Esto es precisamente lo que hoy se observa en Tabasco, donde sectores de la oposición y la cúpula de la Canaco local parecen haber caído en la comodidad de la descalificación sistemática, una postura que Katia Ornelas Gil, secretaria de Turismo y Desarrollo Económico, definió con precisión: "estar en contra de todo y a favor de nada".

El reclamo de la funcionaria hacia la dirigencia de la Cámara Nacional de Comercio no es menor. Acusar a un organismo empresarial de "perder la brújula" y de añorar los viejos esquemas de apoyos a fondo perdido —aquellos que históricamente concentraron la riqueza en unas cuantas manos— pone el dedo en la llaga sobre qué tipo de desarrollo queremos.

La iniciativa privada es el motor del empleo, pero su liderazgo debe ejercerse con responsabilidad social y visión de Estado.
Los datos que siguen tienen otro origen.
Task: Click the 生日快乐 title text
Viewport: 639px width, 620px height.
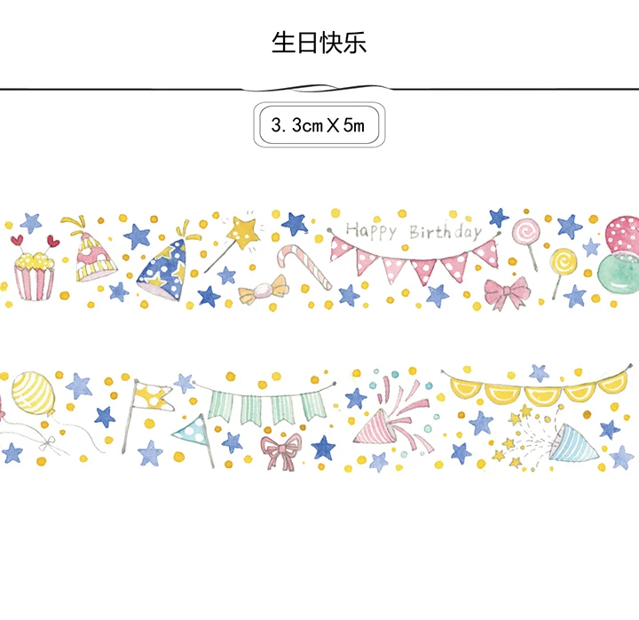Action: pos(320,43)
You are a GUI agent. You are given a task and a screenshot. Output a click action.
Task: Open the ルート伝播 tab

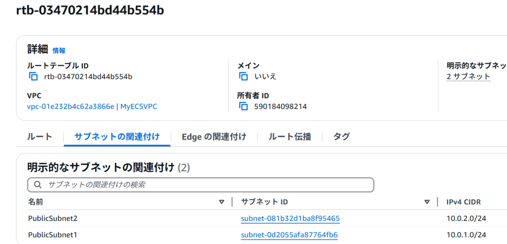pos(290,137)
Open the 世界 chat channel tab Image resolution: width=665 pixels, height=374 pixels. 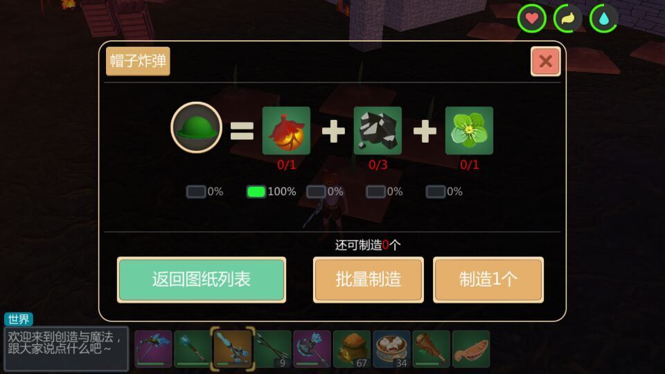(19, 319)
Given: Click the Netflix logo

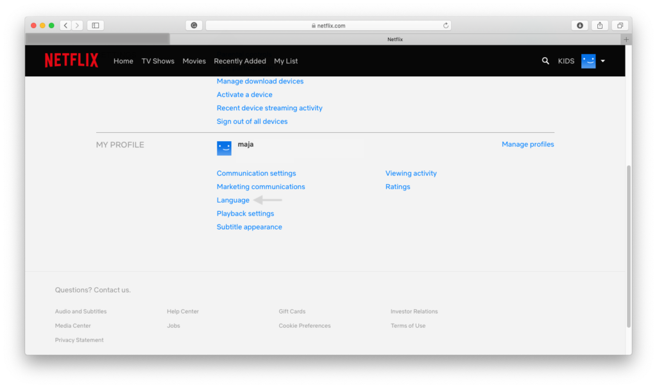Looking at the screenshot, I should pos(71,61).
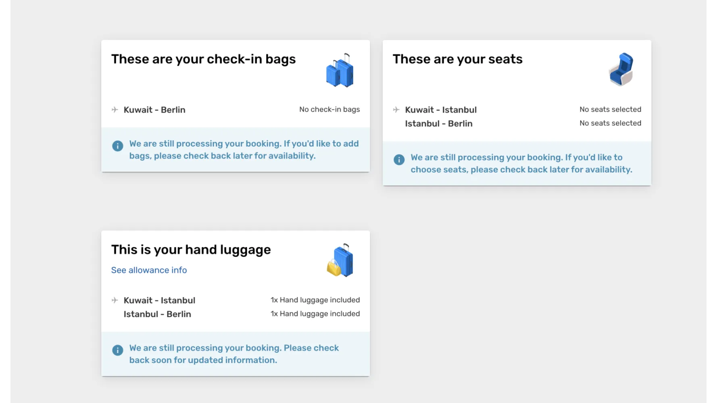The image size is (717, 403).
Task: Click the Kuwait - Berlin check-in bags route
Action: pos(154,110)
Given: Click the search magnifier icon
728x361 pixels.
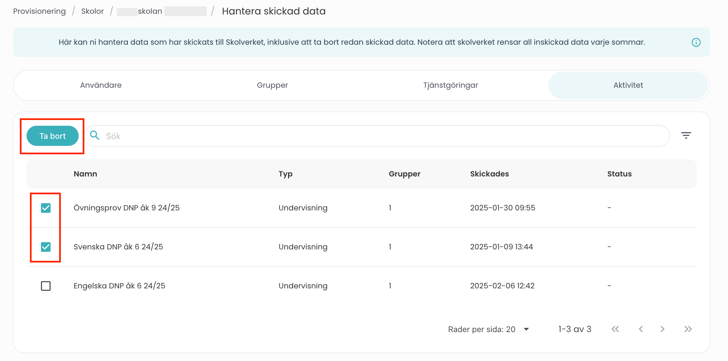Looking at the screenshot, I should 95,135.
Limitarse a la queja ante las cámaras de televisión o grabadoras, en lugar de arrastrar el lápiz para presentar proyectos sólidos y viables en las mesas de diálogo abiertas por el gobierno, desdibuja la representatividad de un sector que debería ser aliado del crecimiento incluyente y no ariete de intereses políticos inconfesables.

Esta resistencia al cambio no es exclusiva del terreno comercial; encuentra su eco más estridente en la arena política a través del tema de la seguridad. Como bien señala la diputada Martha Colorado Jiménez, la oposición ha tomado la legítima preocupación ciudadana por la tranquilidad pública para usarla como una bandera político-electoral.

Esos actores políticos que ahora se desgarran las vestiduras son los mismos que en el pasado reciente callaron como momias o voltearon hacia otro lado mientras los principales cabecillas del grupo criminal “La Barredora” jugaban a su antojo con la paz y la tranquilidad del estado y amasaban fortunas que lavaban en el sector inmobiliario de Yucatán.

Es innegable que la pacificación es un reto complejo y de largo aliento, como el mismo gobernador lo ha reconocido, pero regatear los avances —como la disminución en delitos de alto impacto social como el robo a transeúntes o la contención de dinámicas delictivas cotidianas— resulta mezquino.

UNA HERENCIA DEL PASADO

Quienes hoy critican con fiereza desde la comodidad del escritorio o desde una mesa de café son, en muchos casos, los mismos que en el pasado gobernaron bajo la inacción y la complicidad, entregando un estado estigmatizado a nivel nacional.

Politizar la economía y la seguridad sin el sustento de los datos duros no solo desgasta al gobierno en turno, sino que, en palabras de Ornelas Gil, "se llevan al estado entre las patas".

Sin embargo y a fuerza de ser realistas, afortunadamente estigmatizar a Tabasco, como lo hacen la oposición y la dirigencia de la Canaco, que de todo y por nada se quejan, más como una estrategia política que un justo reclamo, no ha ahuyentado las inversiones, ni ha frenado el turismo ni dinamitado los esfuerzos colectivos por diversificar la economía local y reducir las brechas de desigualdad.

Tabasco requiere una oposición y un sector empresarial fuertes, críticos y vigilantes, pero, sobre todo, propositivos, no representantes convertidos en plañideras de la política.

La confrontación estéril y la nostalgia por los privilegios del pasado no generan un solo empleo ni detienen a un solo delincuente.

Es momento de abandonar el discurso del "no" automático y transitar hacia una cultura del "cómo sí", donde el bienestar de los tabasqueños esté por encima de cualquier agenda de grupo o partido. Eso es muy pedir a actores políticos mezquinos y ambiciosos.